Readers should be aware that this short book does not aspire to be a definitive analysis of the demands of moral truth upon banking. It simply attempts to outline a framework for bankers to consider ideas of justice and apply them to particular issues. Likewise, my brief excursions into the history of money and banking are, at most, sketches of areas that have been considered in much greater detail by others. I seek only to provide readers with some basic information so they can reflect upon how man’s aspirations to be just should shape the choices of banks and bankers.

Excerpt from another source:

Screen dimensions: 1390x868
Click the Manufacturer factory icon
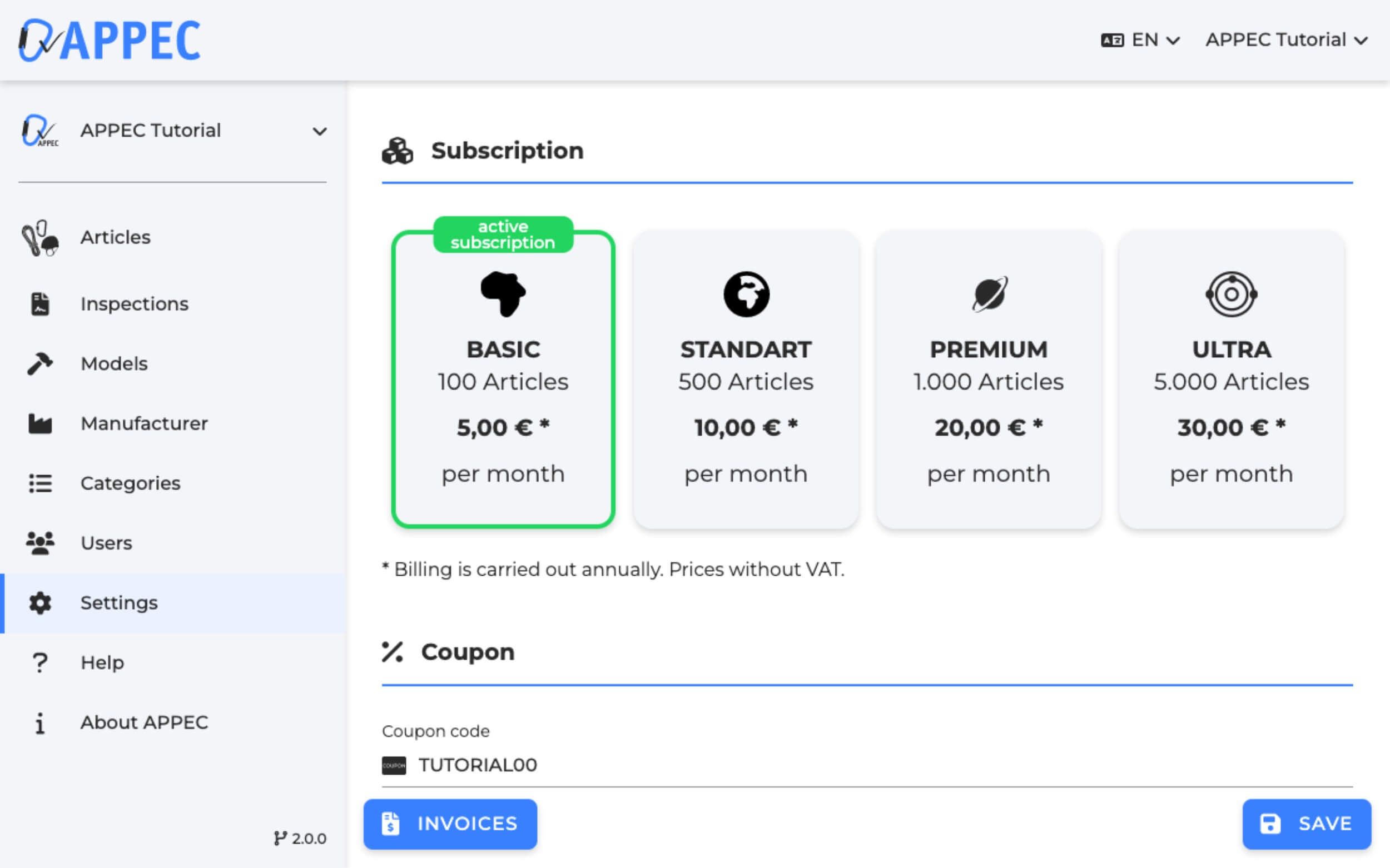point(39,423)

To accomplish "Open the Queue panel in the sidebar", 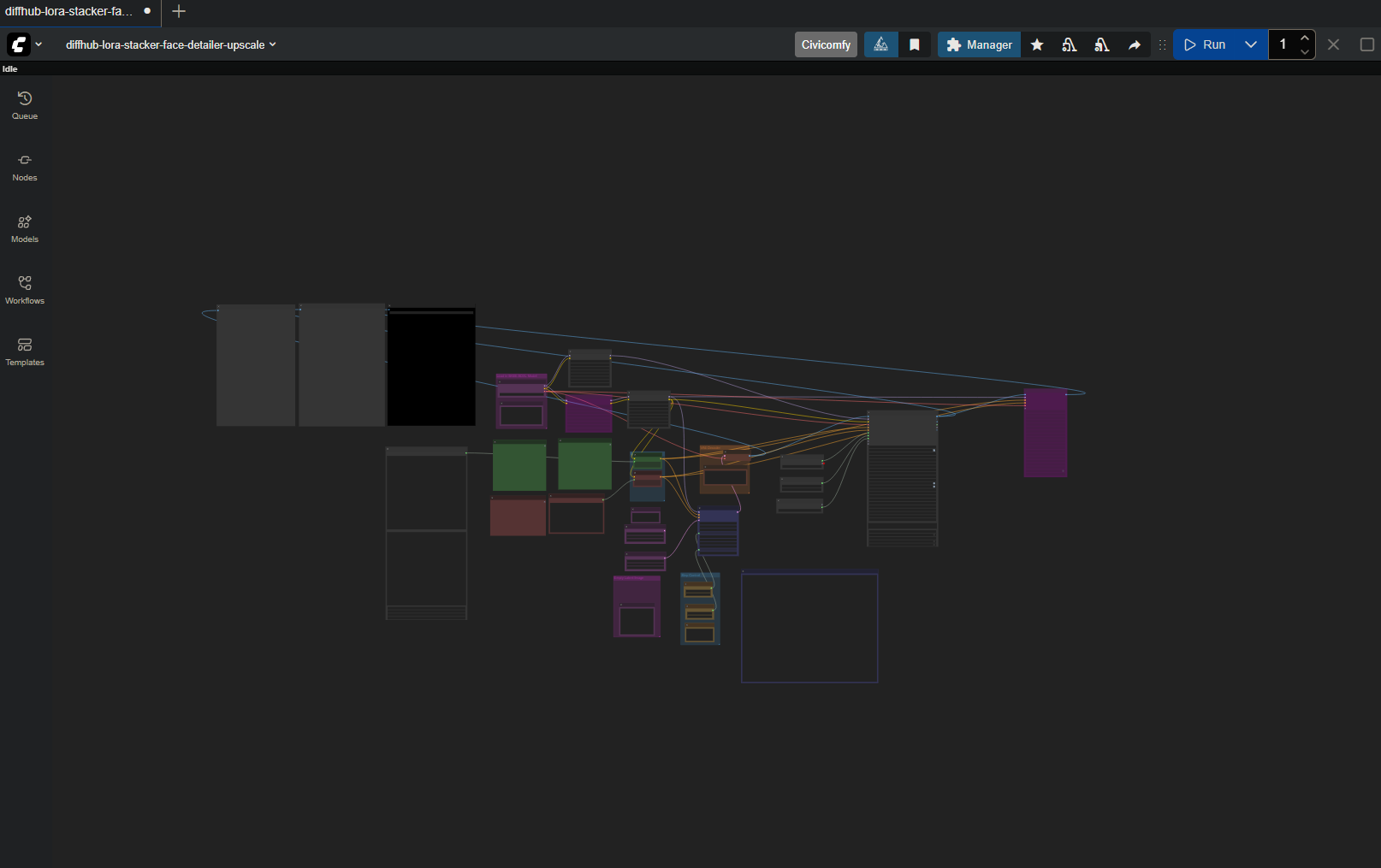I will point(24,103).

Finally, although the framework and analysis of this book are open to anyone working in the banking industry of any country, I hope that it may prove especially useful for those bankers working in nations struggling to climb out of poverty, or in those countries still overcoming the legacies of socialism or communism. One economist has suggested in recent years that it is not a lack of assets or enterprises that accounts for much of the underdevelopment of some countries; indeed, he maintains, their citizens do have things, but they lack the institutional processes and frameworks to produce wealth. This book, however, not only provides an introduction to the ideas and concepts that make one of the most vital of these institutions work, but attempts to show how banks can function in accord with one of the things that separates humans from animals: the innate capacity for morality and acting justly.